• **Extrait choisi**
◆ ◆ ◆ ◆ ◆
Notre opinion est que ce projet, qui divise douloureusement les Français, s’il est animé d’une louable intention, celle de prendre en considération et de traiter la condition homosexuelle, a des conséquences sociétales et de civilisation démesurées, et qui n’ont pas été, à notre sens, suffisamment réfléchies et mesurées à leur véritable portée structurelle. Ces conséquences dépassent de loin, en effet, la simple intention égalitaire de départ visant à lutter contre la discrimination dont feraient l’objet les couples homosexuels par rapport aux couples hétérosexuels. Nous souhaitons attirer en effet votre attention sur les points suivants.
1. Il faut le dire, cette question du mariage n’est pas une question seulement pour les religions. Une telle question éminemment structurante pour la société est une question éminemment « sociétale », qui nous concerne tous, au-delà de nos croyances et/ou non croyances. Le mariage n’est pas la propriété d’une religion ou des religions, même si les religions, c’est évident, ont aussi leur mot à dire. Cette institution pluriséculaire concerne toute l’humanité. Le débat sur cette question doit échapper aux clivages traditionnels et à toute forme d’instrumentalisation politique, religieuse ou idéologique. Traitée par le gouvernement sous l’angle de l’égalité des droits, elle dépasse cet angle, aussi légitime qu’il soit, puisqu’elle touche au-delà de la notion du couple, à la conception de la famille, de la filiation, de l’éducation des enfants, de l’altérité, de la différence des genres, des régimes matrimoniaux etc. 2. Nous pensons que l’égalité des droits, qui est un des fondements de tout régime démocratique qui respecte la liberté des personnes, n’implique pas le « gommage » de la différence ni l’intégration de tous dans un même moule juridique, au risque de créer de nouvelles tensions et confusions sociétales. Et si chacun de nous, dans une attitude aimante et compréhensive, est conscient de la nécessité de prendre en compte les transformations de la société,- dans le langage chrétien, on appelle cela la pastorale-, et de répondre à certaines des attentes catégorielles qui en découlent, par souci d’équité, de justice et d’égalité, cela peut néanmoins être traité dans la sérénité et l’apaisement sans menacer d’ébranler une des institutions centrales de notre société.
◆ ◆ ◆ ◆ ◆
• **Consigne 1**
Selon l'extrait choisi, pourquoi la question du mariage dépasse-t-elle l'angle de l'égalité des droits adopté par le gouvernement ? Répondez en une à trois phrases.
◆ ◆ ◆ ◆ ◆
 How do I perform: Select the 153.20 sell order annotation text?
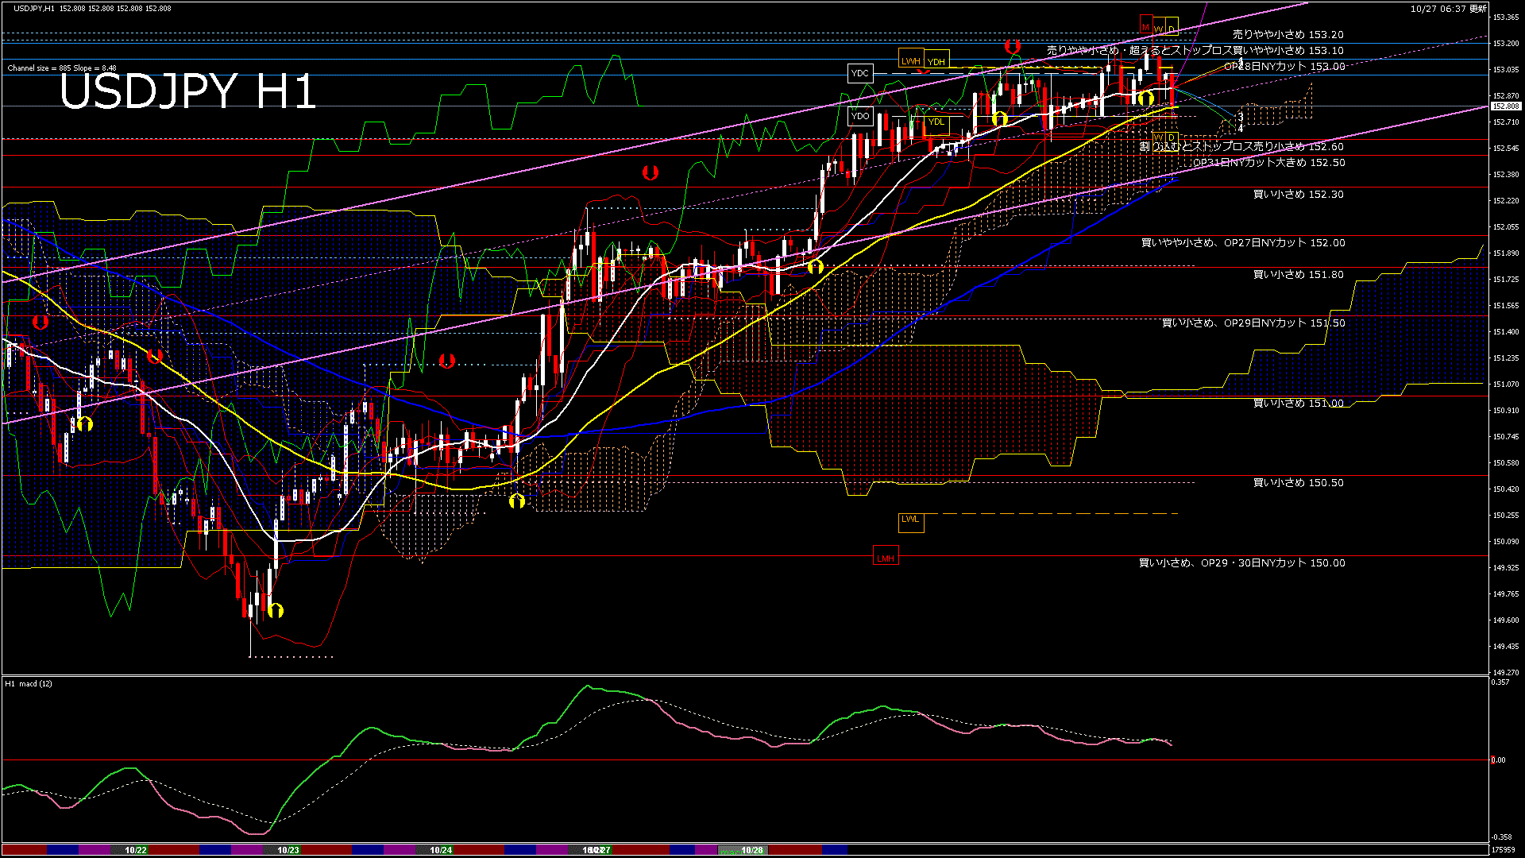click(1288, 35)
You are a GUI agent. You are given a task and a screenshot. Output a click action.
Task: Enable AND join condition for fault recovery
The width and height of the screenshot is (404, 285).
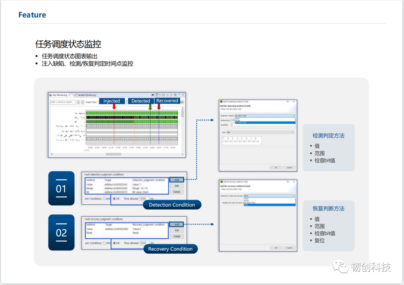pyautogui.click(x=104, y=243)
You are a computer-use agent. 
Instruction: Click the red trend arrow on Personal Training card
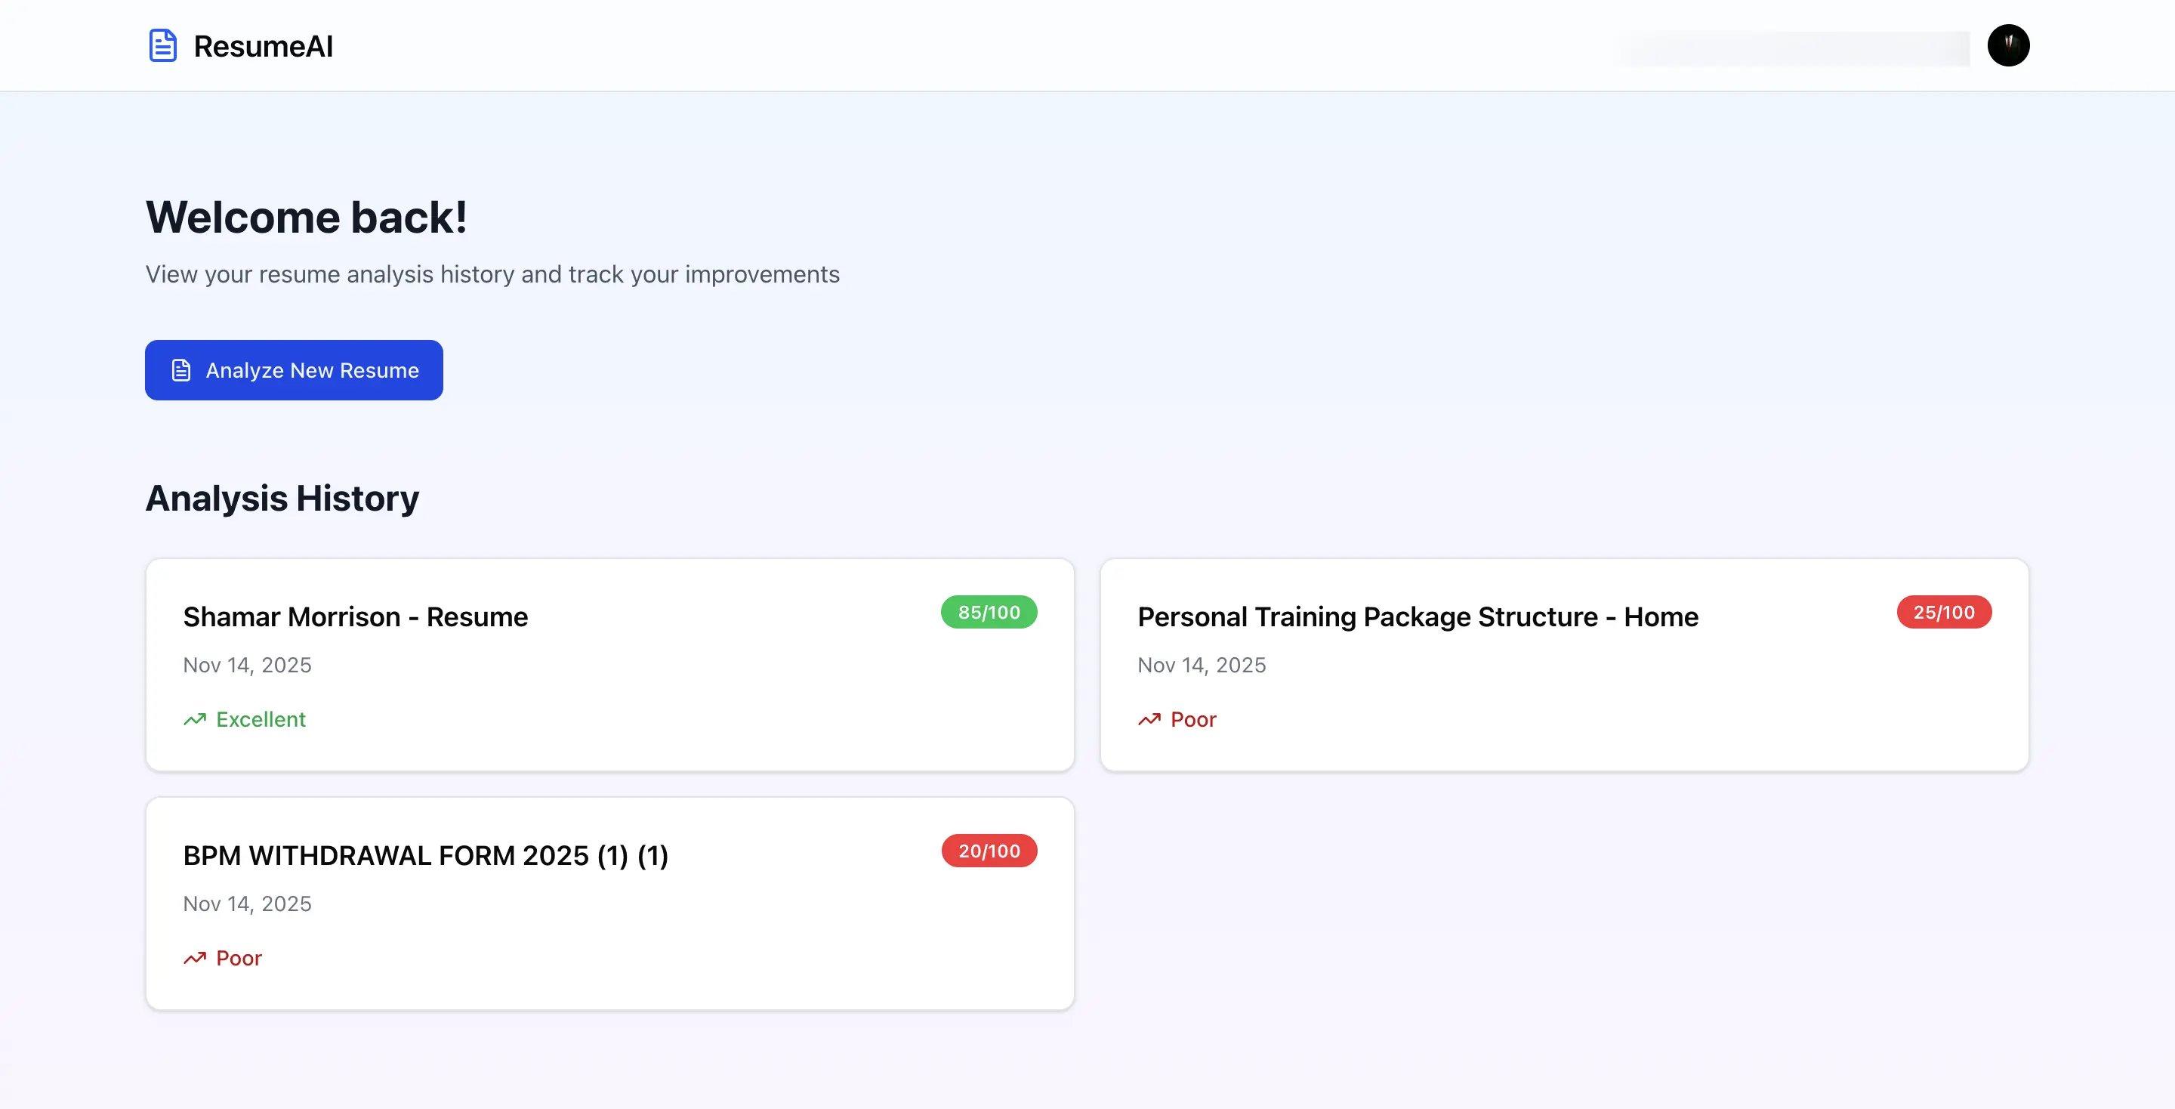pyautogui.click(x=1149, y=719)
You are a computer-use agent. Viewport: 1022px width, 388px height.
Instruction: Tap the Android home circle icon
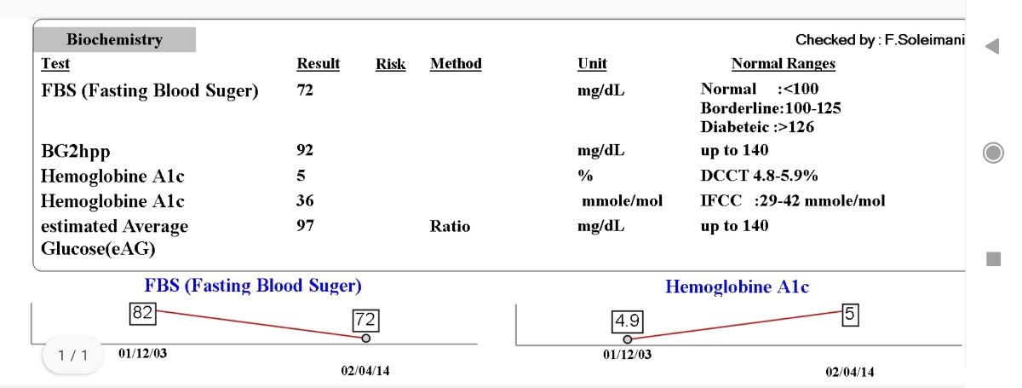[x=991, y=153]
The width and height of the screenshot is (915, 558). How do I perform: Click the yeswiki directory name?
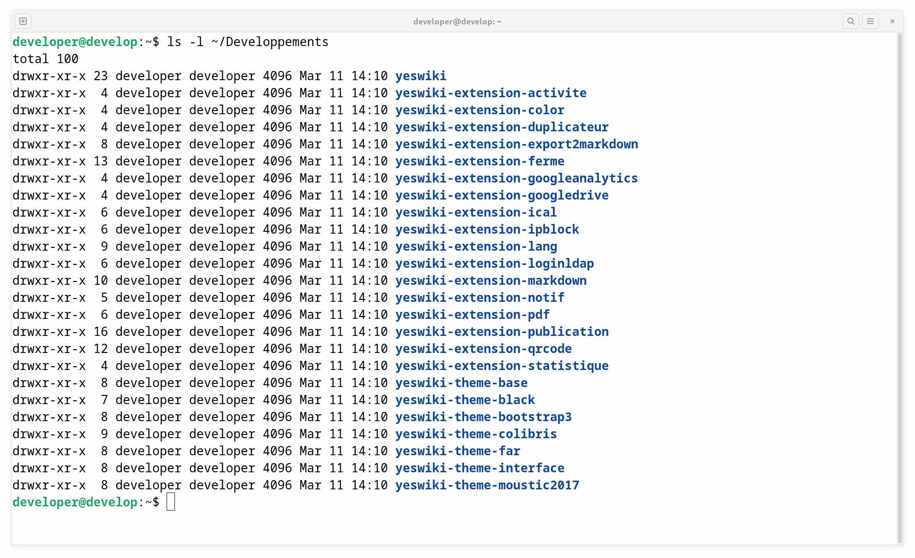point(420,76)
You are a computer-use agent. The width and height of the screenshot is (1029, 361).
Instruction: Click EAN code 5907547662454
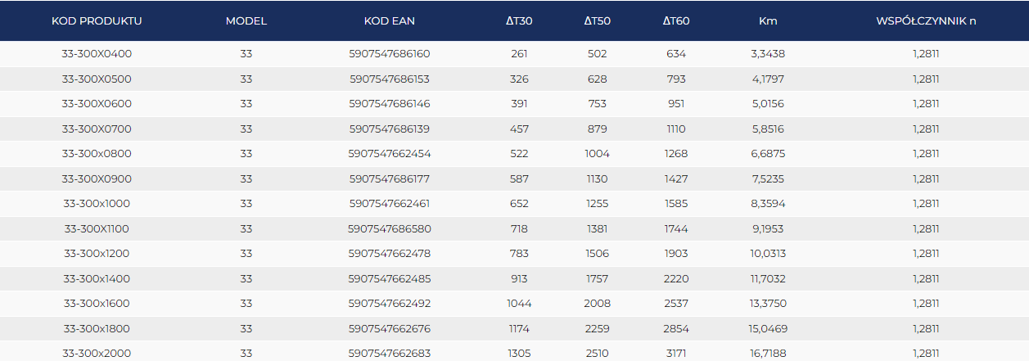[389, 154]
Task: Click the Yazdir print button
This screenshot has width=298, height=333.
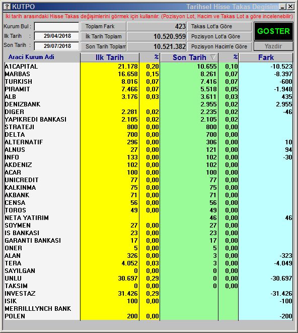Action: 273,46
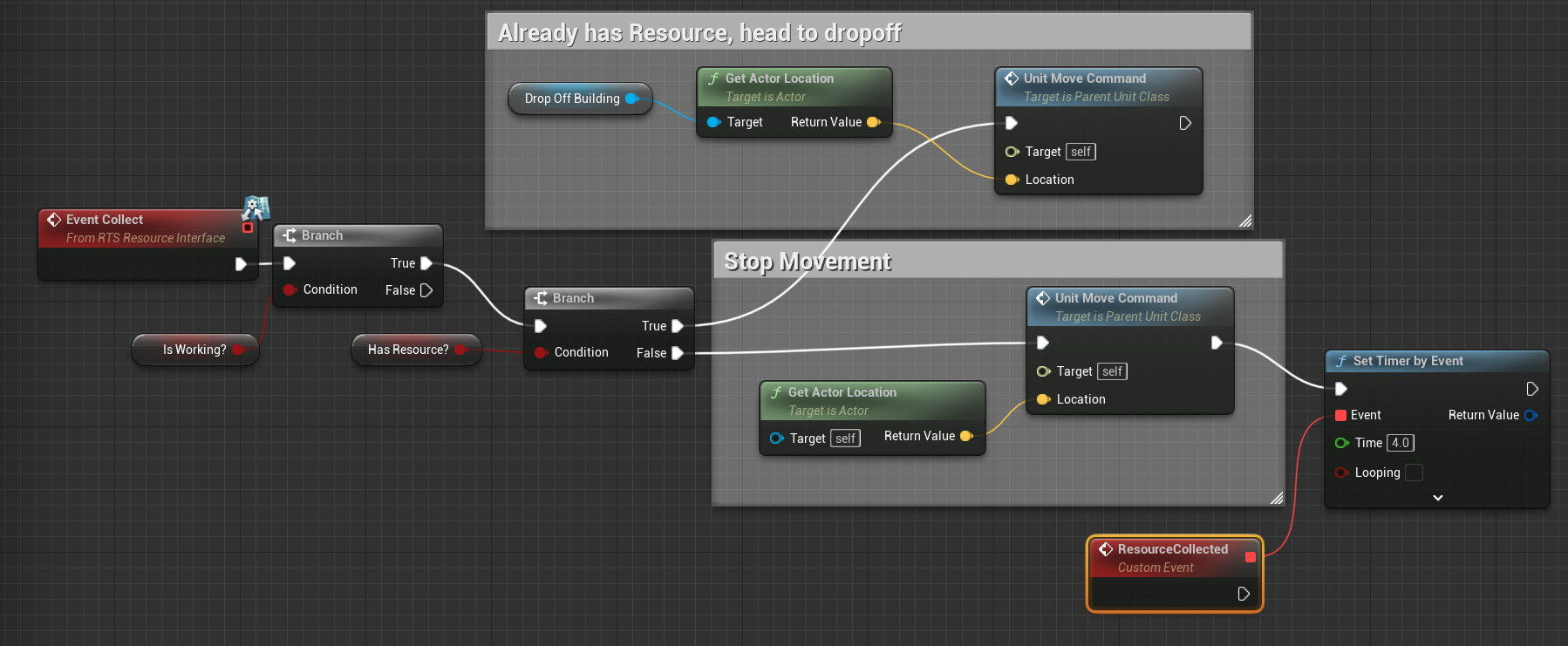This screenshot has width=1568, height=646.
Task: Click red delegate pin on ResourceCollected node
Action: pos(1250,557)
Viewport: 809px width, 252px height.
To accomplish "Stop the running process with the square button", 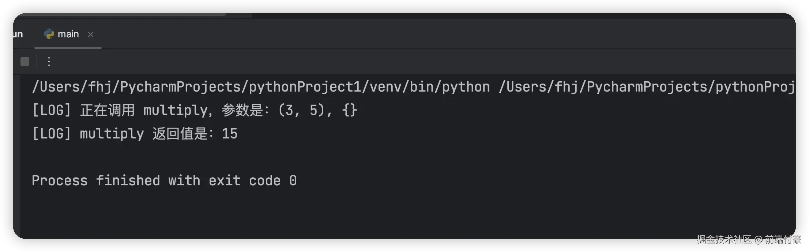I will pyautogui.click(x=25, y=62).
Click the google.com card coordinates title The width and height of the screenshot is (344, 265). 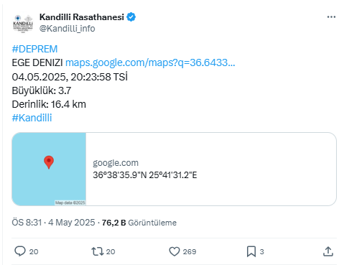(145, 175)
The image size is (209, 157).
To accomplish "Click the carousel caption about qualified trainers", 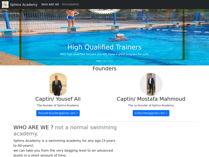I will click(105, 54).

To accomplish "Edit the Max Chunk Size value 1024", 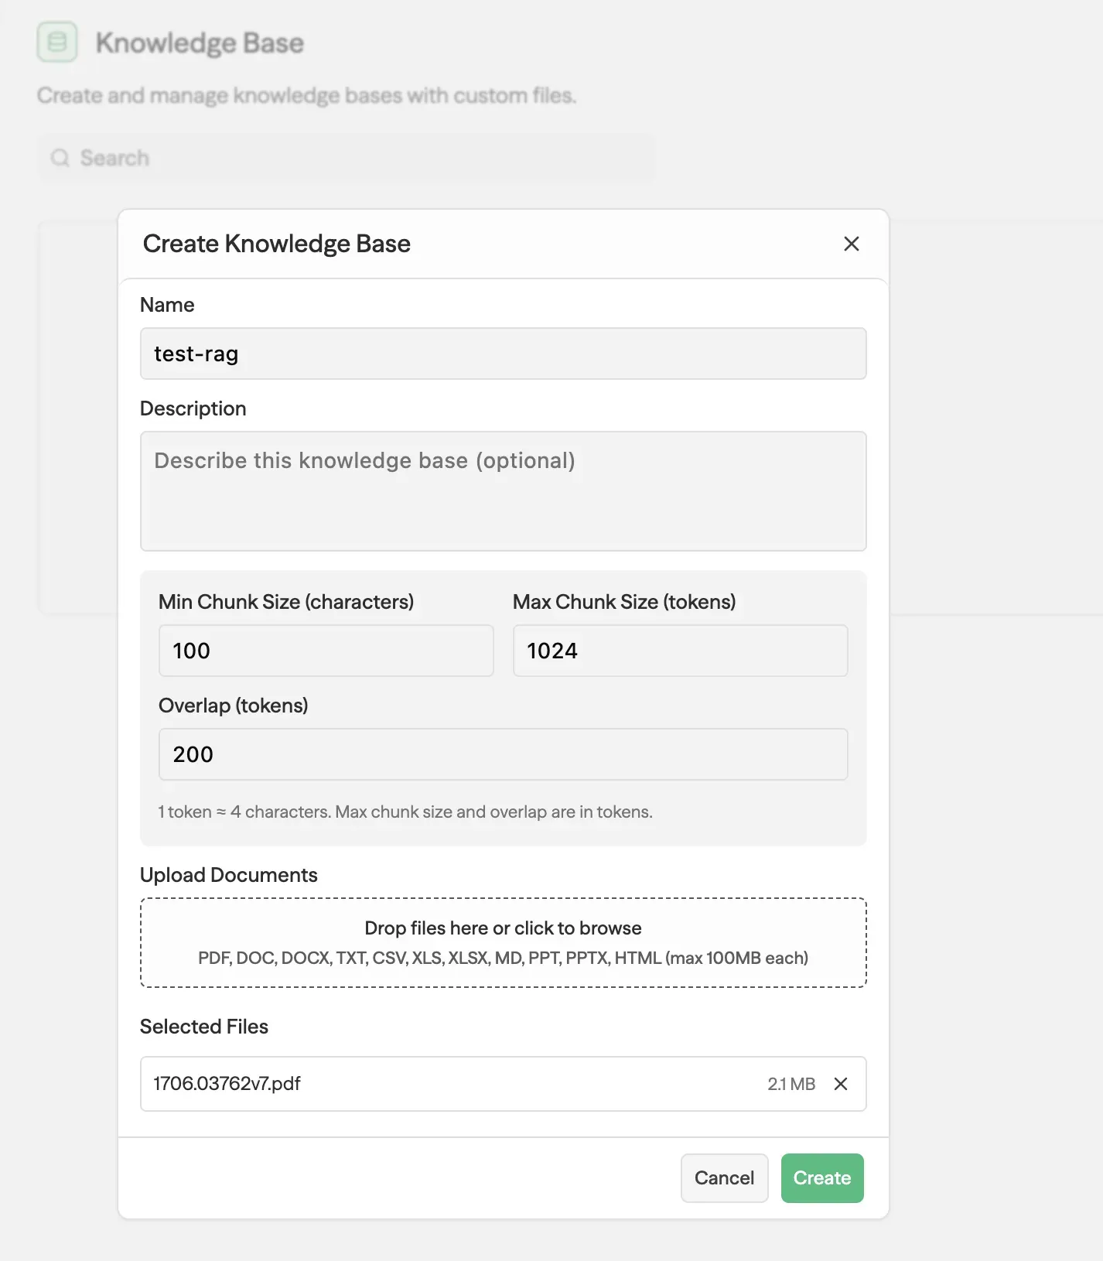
◆ ◆ ◆ ◆ ◆
• **Consigne 2**
Réécrivez les lignes de données allant de celle qui contient « You are a GUI » jusqu'à celle qui contient « pyautogui.click(x=104, y=243) », toutes deux comprises, en remplaçant « fault recovery » par « failure recovery » et en laissant tout le reste tel quel. Omettez les images dans votre réponse.

• **Résultat 1**
Parce qu'elle touche, au-delà de la notion du couple, à la conception de la famille, de la filiation, de l'éducation des enfants, de l'altérité, de la différence des genres et des régimes matrimoniaux.

• **Résultat 2**
You are a GUI agent. You are given a task and a screenshot. Output a click action.
Task: Enable AND join condition for failure recovery
The width and height of the screenshot is (404, 285).
pyautogui.click(x=104, y=243)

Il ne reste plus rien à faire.